One of the final rooms in the exhibition is entitled ‘The Productive Landscape’. Here, a large picture by LA Ring, ‘Tilers’, shows a farmhouse under construction in the background with a tiled roof well underway. The foreground is dominated by the workmen who are actually making the clay into tiles, so the whole process is illustrated in the picture.
However, conflicts were looming and a number of people were uneasy about the way things were heading. Købke’s ‘Scene Near a Limekiln with a View Towards Copenhagen’ (1836) shows an idyllic farmhouse with grazing cows and meadows in the foreground, but in the background the skyline of industrial Copenhagen is looming – a portent of the future.
The theme of encroachment and change is continued in the contemporary input provided by Rune Bosse and Camilla Berner.
Berner has a series of works on the theme of invasive species, involving modern photos as well as dried and dissected plants placed in displays harking back to those familiar from old-fashioned museums.

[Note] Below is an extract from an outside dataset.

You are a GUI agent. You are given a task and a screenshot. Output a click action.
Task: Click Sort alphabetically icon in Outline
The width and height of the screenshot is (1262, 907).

One of these interlopers is the Japanese Knotweed, originally imported as a decorative feature but now feared by gardeners for its ability to spread and being impossible to remove.
In addition to the art it is also possible to access podcasts, with input from weather forecaster Jesper Theilgaard, TV sustainable farmer and broadcaster Frank Erichsen and the geologist Minik Rosing.
Taken as a whole, this exhibition provides a welcome artistic impetus to a debate that has mostly been conducted in the political and economic arena.